RECORDS SHOWN

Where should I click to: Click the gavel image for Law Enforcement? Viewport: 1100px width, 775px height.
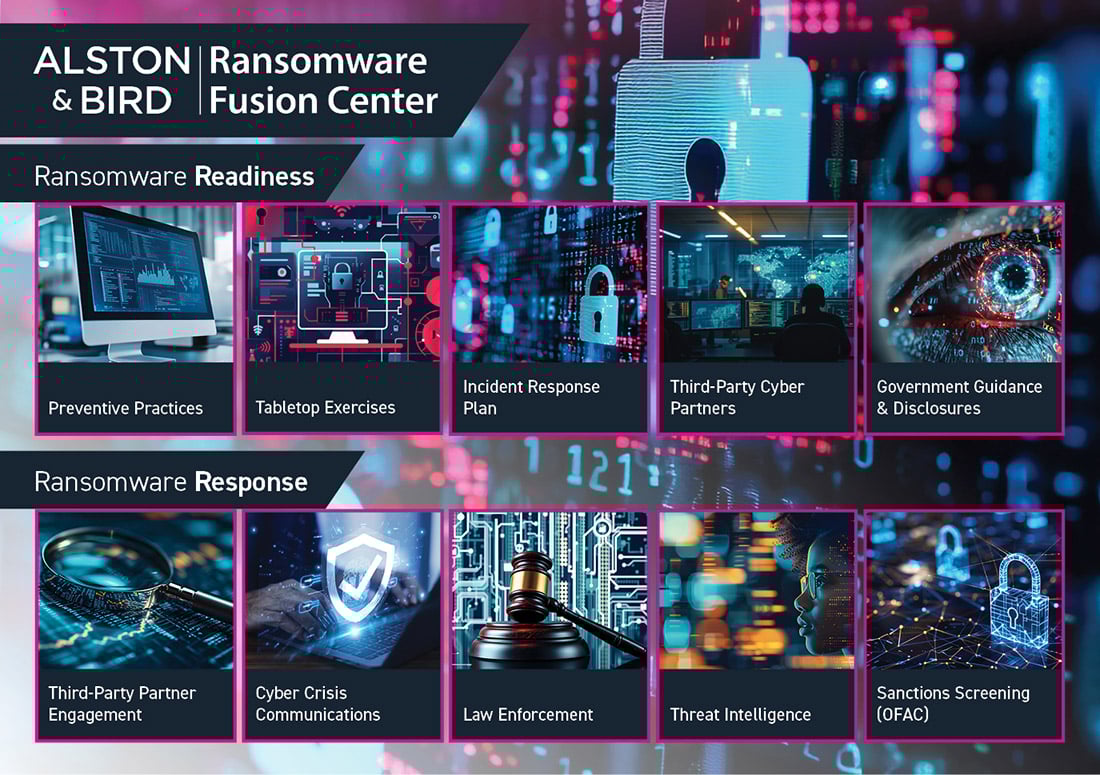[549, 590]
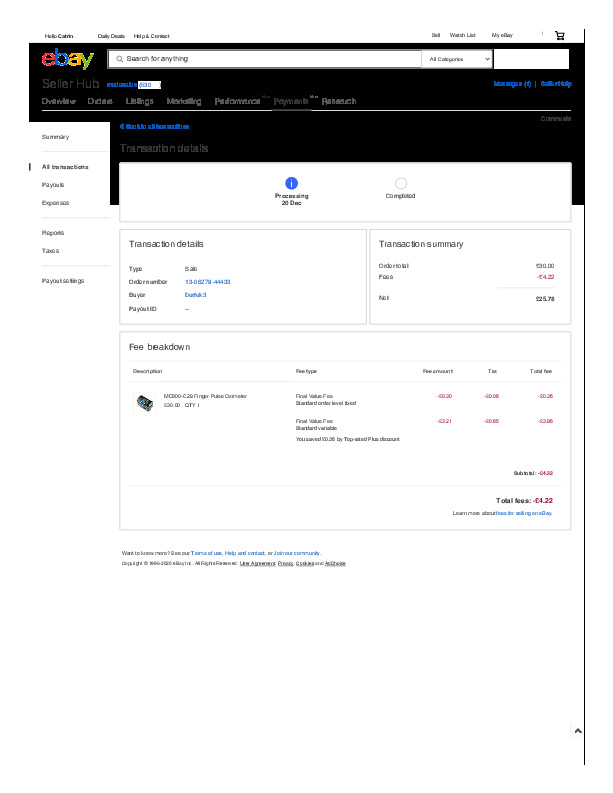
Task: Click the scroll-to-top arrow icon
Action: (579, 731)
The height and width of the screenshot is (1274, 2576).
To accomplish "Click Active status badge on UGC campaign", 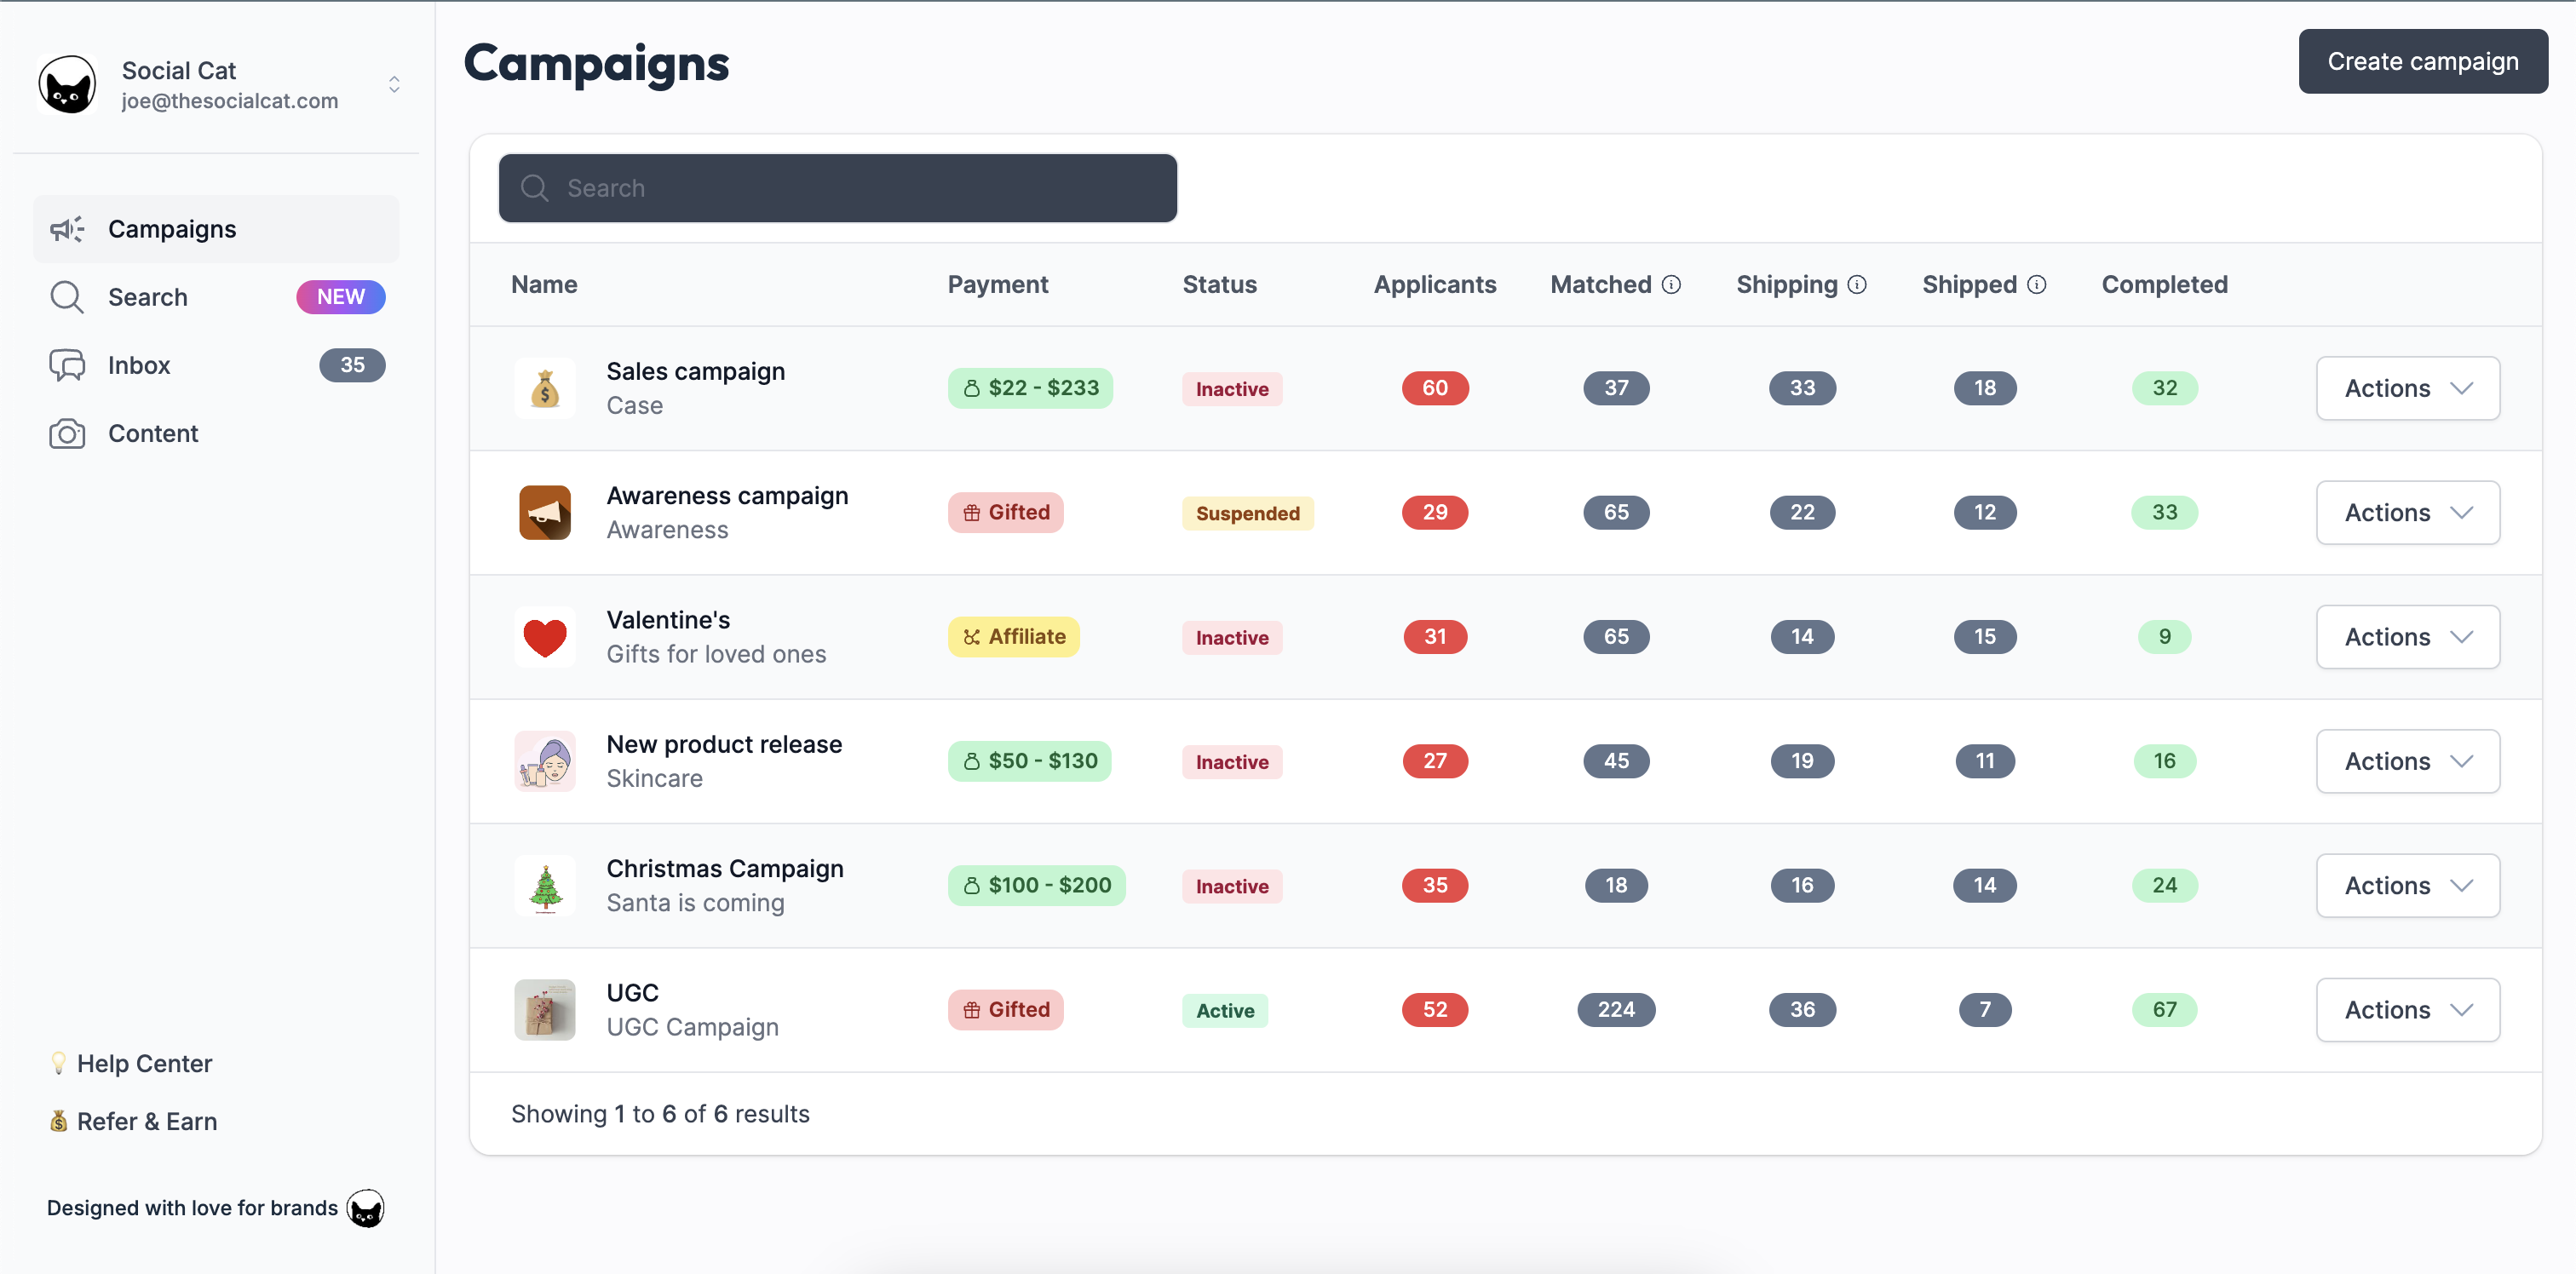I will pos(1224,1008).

EXERCISE TASK
Extract every line above that contains the word "height".

THE SOLUTION
Where should I click to: Click the gavel image for Law Enforcement? Viewport: 1100px width, 775px height.
The height and width of the screenshot is (1274, 2576).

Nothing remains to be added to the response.